Per molti anni i nostri romanzi parlavano soltanto – in modo autoreferenziale – di giornalisti, redattori di case editrici, traduttori, scrittori, insegnanti ecc., insomma i mestieri di chi quei romanzi li scriveva (il “lavoro culturale” che intitolava un libro di Bianciardi). Poi l’orizzonte sociologico si è ampliato e abbiamo cominciato a vedere imprenditori di provincia (Edoardo Nesi), pony-express (Gianpaolo Spinato), ragazze di chat line porno (Francesca Mazzucato), sottoccupati eternamente precari (Giuseppe Culicchia), licenziati forzosamente contenti (Massimo Lolli), magazzinieri (Paolo Nori), postini (Angelo Ferracuti), una moltitudine di extracomunitari più pittoreschi che verosimili… Dopo la letteratura industriale di mezzo secolo fa auspicata negli anni del boom da Vittorini, e poi incarnata in alcune opere esemplari di Parise, Ottieri, Volponi, Mastronardi, Bianciardi ecc., albeggia una letteratura post-industriale.

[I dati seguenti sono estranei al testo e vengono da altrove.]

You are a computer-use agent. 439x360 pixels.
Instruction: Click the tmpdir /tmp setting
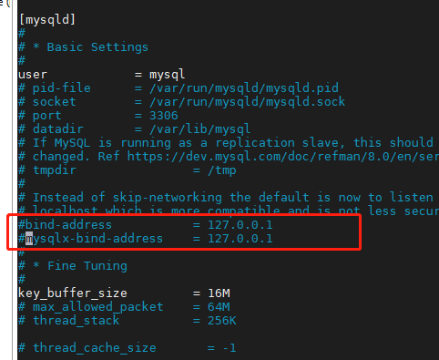127,170
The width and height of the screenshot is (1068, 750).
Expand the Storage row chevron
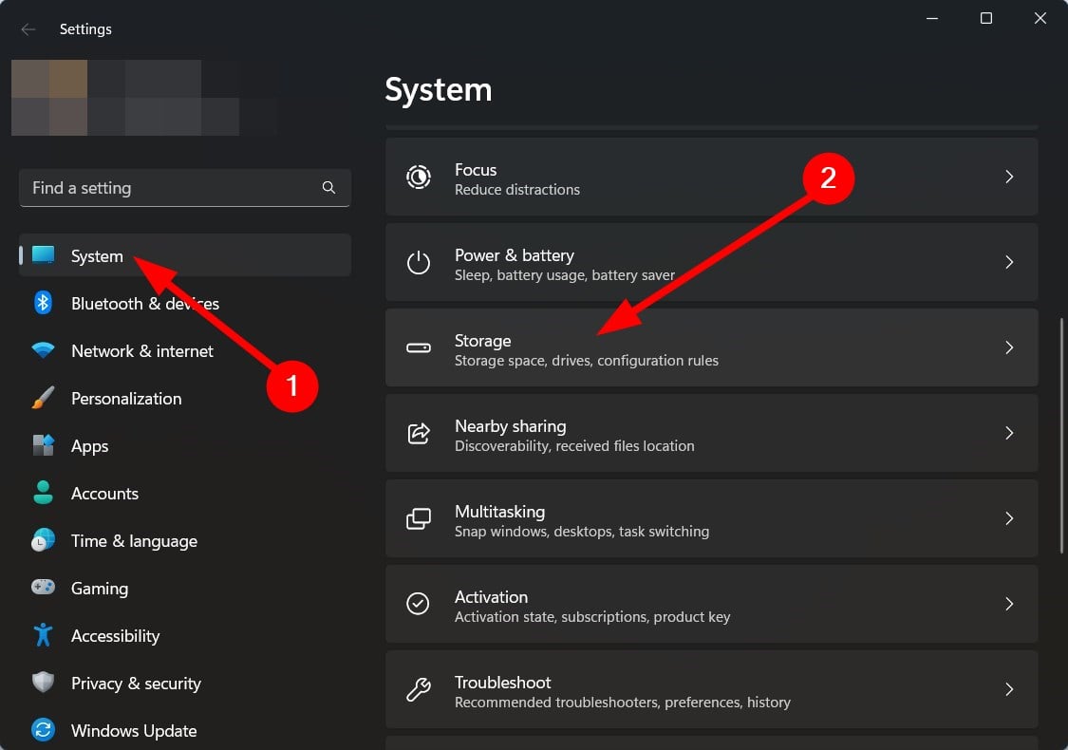click(x=1009, y=347)
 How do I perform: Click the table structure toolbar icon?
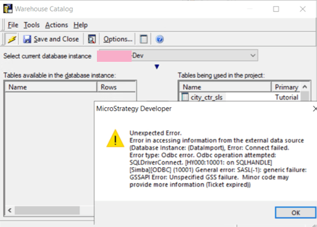point(143,39)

D’altra parte c’è ancora oggi la persistenza della vecchia fabbrica e della sua ferrigna “materialità”: i romanzi quasi chapliniani di Antonio Pennacchi, gli operai di Paolo Nelli, l’“apprendista” votato a una filosofia della fabbrica quasi “toyotista” del bel racconto omonimo con cui esordì Giulio Mozzi. In questi libri la fabbrica appare come alienazione ma anche come immagine – ribaltata – di un’utopia sociale, fatta di cooperazione, socialità, orgoglio lavorativo, coscienza dei produttori. E siccome il Progresso è fatto sempre di due passi avanti e uno indietro, nelle patrie lettere trovano spazio anche i mille lavori semisommersi dell’Italia rurale, un po’ folle e un po’ fiabesca, di Vincenzo Pardini e Guido Conti, con la loro straziata epica – rispettivamente – della Lucchesia e della Padania. Ma è leggendo le pagine del Dipendente di Sebastiano Nata (Feltrinelli, 1995) che abbiamo avuto la percezione di un mutamento epocale, con quel top manager che per vendere carte di credito deve possedere soprattutto doti da imbonitore: «Bisogna guardare negli occhi di chi ti ascolta. Metterlo sotto ipnosi… serve a un tubo il master». E una ingegnosa arte di arrangiarsi ispirava pure i personaggi del notevole La ballata degli invisibili di Marilia Mazzeo (Frassinelli, 1999), tutti precari alla ricerca di un impossibile lavoro fisso e con molte, fumose velleità artistiche.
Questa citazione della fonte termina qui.